Here are some practical Feng Shui suggestions for making a patient’s visit more positive:
Soothe with Sound
- Sounds can be a great interference for someone going through an uncomfortable procedure. Dentists already know this. There are wireless headsets that can easily fit over someone’s ears to enable them to listen to music, poetry or nature sounds (rain, thunder, rushing water, etc.) to keep their minds off what’s happening. Ambient music can make a difference, especially if tailored to the patient’s preference—-classical, folk, new age, etc.
- Visual distractions can help people remove themselves from their situation. This can take the form of posters or artwork on the wall, or even the ceiling (see Vara Kamin’s Impressions of Light). An aquarium provides a connection to nature not only by the presence of fish and plants but by the inherent move of the water. Artwork on the wall has the potential for doing this as well.
Engage the Senses
- Engaging the tactile senses is another way to minimize pain or stress. Whether a blanket or a teddy bear, the patient will have something soft and cuddly to touch and feel which can be a cue for comfort and safety. Again, this is their preference—-soft yarn of an afghan, squishy pillow, warm blanket or a fluffy towel—-or a teddy bear.

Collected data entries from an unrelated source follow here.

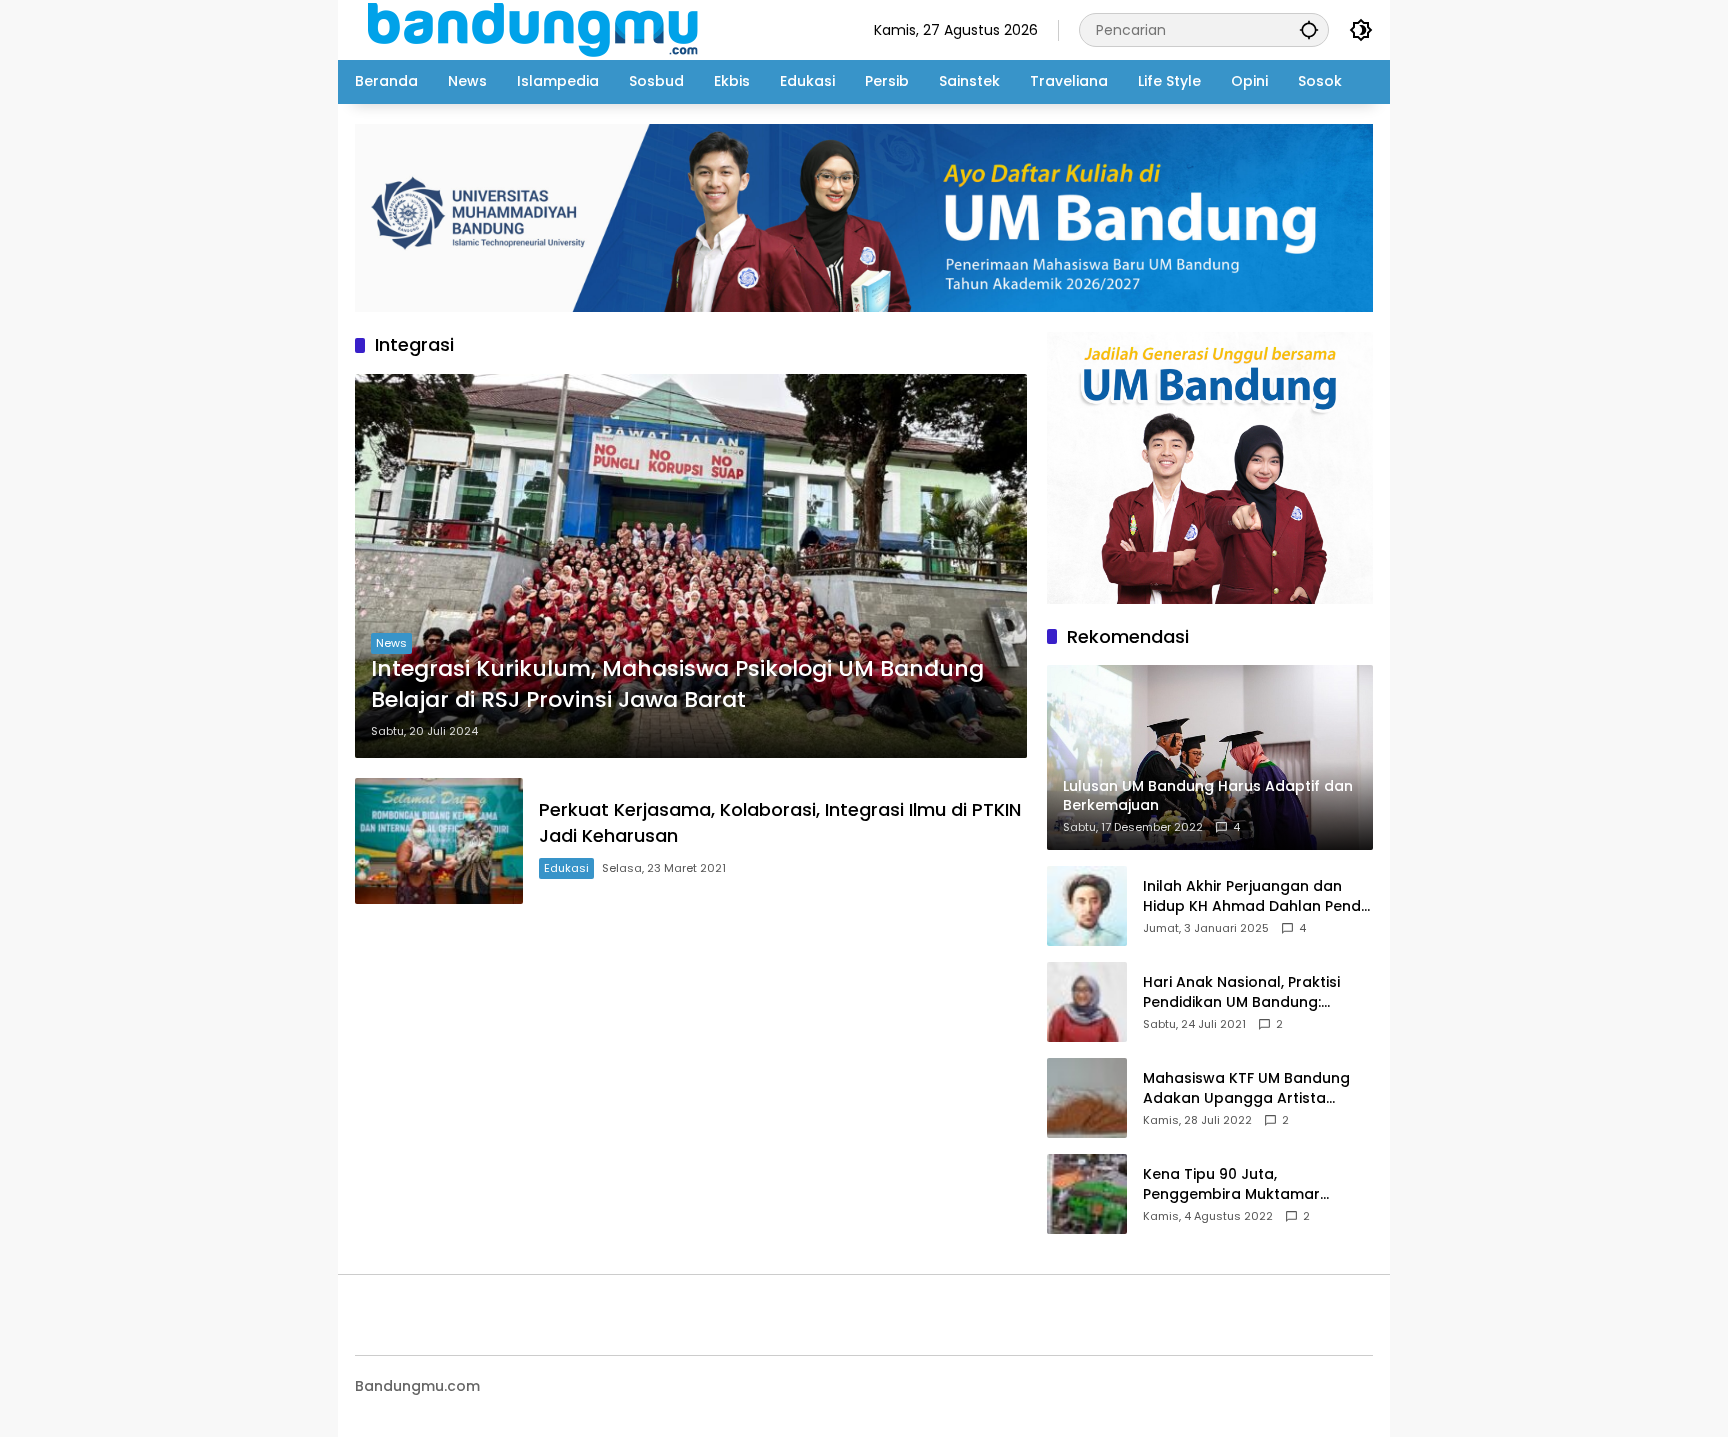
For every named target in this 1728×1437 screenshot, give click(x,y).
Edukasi (566, 868)
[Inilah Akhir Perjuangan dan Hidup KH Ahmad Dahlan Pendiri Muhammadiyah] (1087, 906)
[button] (1309, 29)
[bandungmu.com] (538, 29)
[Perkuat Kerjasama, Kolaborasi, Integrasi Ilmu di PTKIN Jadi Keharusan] (439, 841)
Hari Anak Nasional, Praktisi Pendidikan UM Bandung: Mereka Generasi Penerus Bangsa (1241, 992)
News (391, 643)
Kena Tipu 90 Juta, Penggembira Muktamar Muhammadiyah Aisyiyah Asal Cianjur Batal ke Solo (1251, 1184)
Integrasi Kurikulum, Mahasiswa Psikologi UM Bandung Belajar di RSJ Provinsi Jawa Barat (677, 684)
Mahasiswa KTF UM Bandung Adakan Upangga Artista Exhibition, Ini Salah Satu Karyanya (1246, 1088)
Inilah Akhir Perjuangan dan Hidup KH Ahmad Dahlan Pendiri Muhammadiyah (1258, 896)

- Using a diffuser with an assortment of aroma selections can be another means to creating a less painful experience for a patient. At the very least all means should be taken to minimize medical smells that can act as a trigger for fear.
Any one of these suggestions would create a better experience for a patient who is dreading a medical procedure. The idea of a personal environment of this nature does, however, fly in the face of efficiency and timeliness. Plus it brings up the question of staff—–who would be able to make these things happen?
Yet, what if the time was taken and the effort made to assure that each patient could select their favorite music, choose some artwork that they’re drawn to, grab a blanket to curl up in and breathe in a faint hint of lavender as they prepared for their medical treatment? Would it hurt less? Possibly. Would it be less stressful? Absolutely.
I argue the patient would reflect on the personal care they were given, less on the pain, and, on some level, their body would relax and breathe a sigh of relief . . . “Ahhh.”